[Rinkitink in Oz by L. Frank Baum]@TWC D-Link book
Rinkitink in Oz

CHAPTER Eighteen
20/21

The boy picked out one large piece, and, exerting all his strength, tore it away from the wall.

He then carried it to the cavern and tossed it upon the burning coals, about ten feet away from the end of the passage.
Then he returned for another fragment of rock, and wrenching it free from its place, he threw it ten feet beyond the first one, toward the opposite side of the cave.

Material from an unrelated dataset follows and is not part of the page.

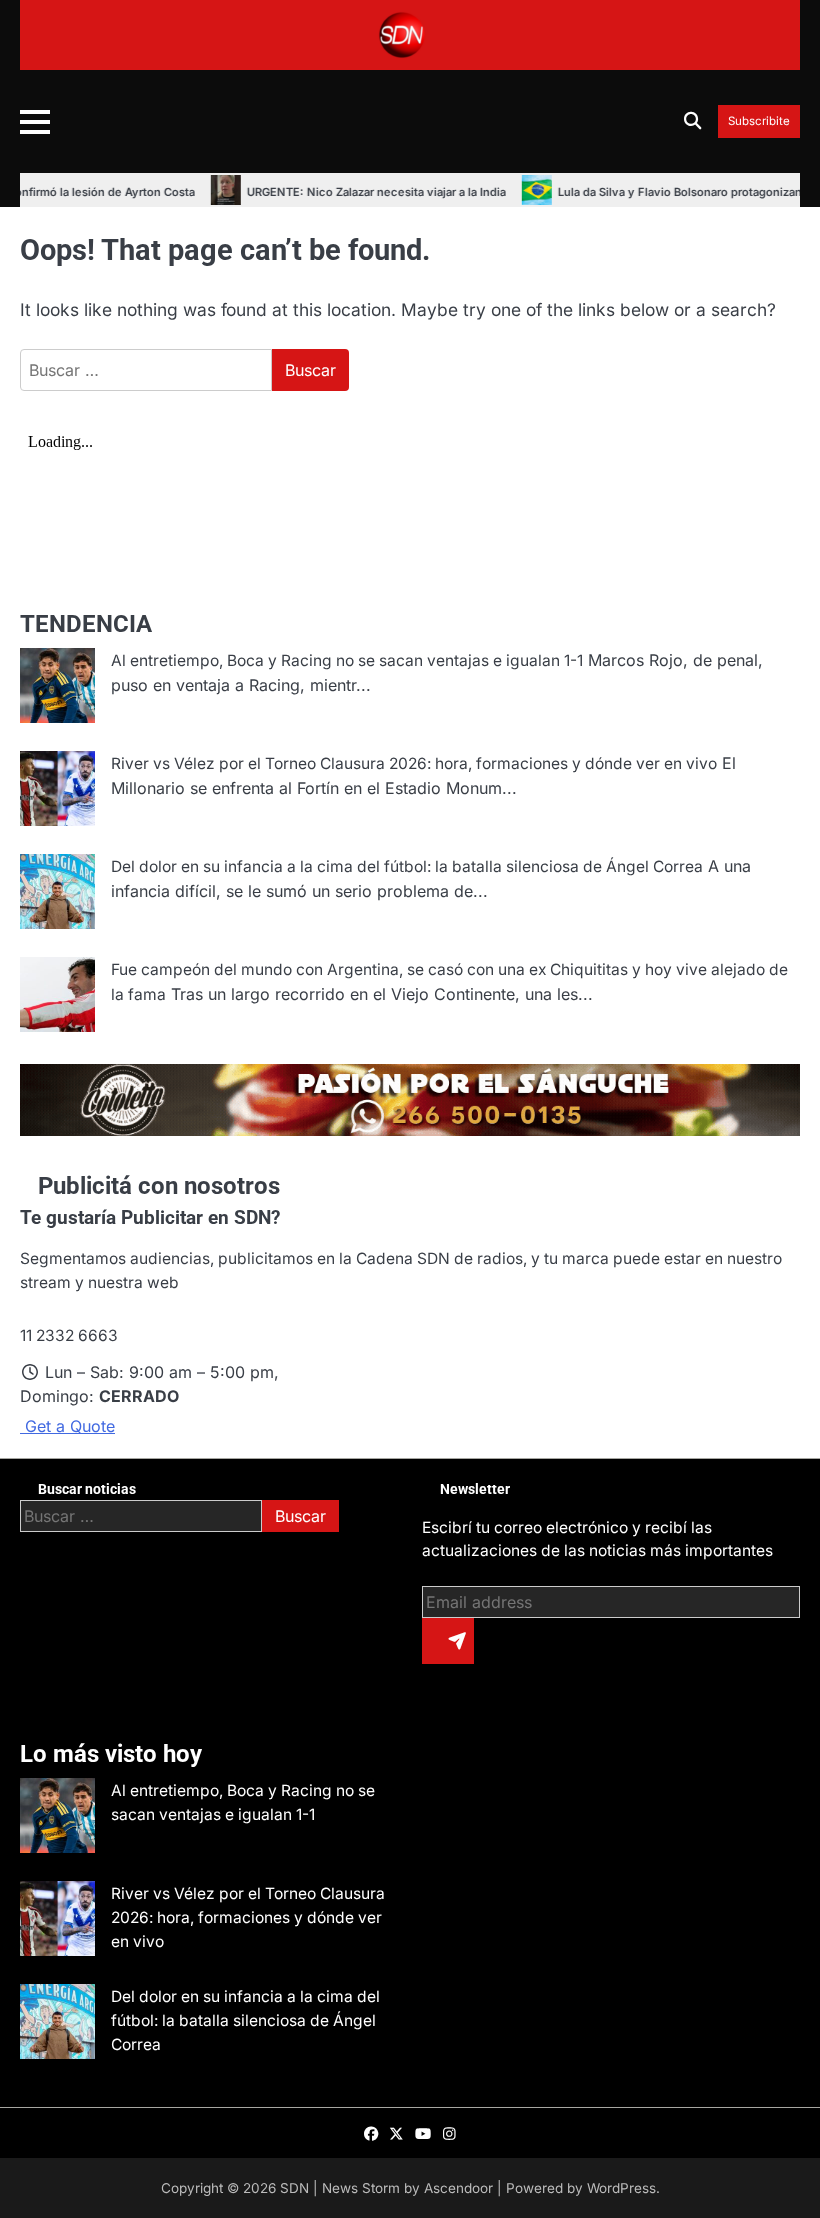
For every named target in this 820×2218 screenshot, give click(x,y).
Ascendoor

The boy continued this work until he had made a series of stepping-stones reaching straight across the cavern to the dark passageway beyond, which he hoped would lead him back to safety if not to liberty.
When his work had been completed, Inga did not long hesitate to take advantage of his stepping-stones, for he knew his best chance of escape lay in his crossing the bed of coals before the rocks became so heated that they would burn his feet.

So he leaped to the first rock and from there began jumping from one to the other in quick succession.

A withering wave of heat at once enveloped him, and for a time he feared he would suffocate before he could cross the cavern; but he held his breath, to keep the hot air from his lungs, and maintained his leaps with desperate resolve.
Then, before he realized it, his feet were pressing the cooler rocks of the passage beyond and he rolled helpless upon the floor, gasping for breath.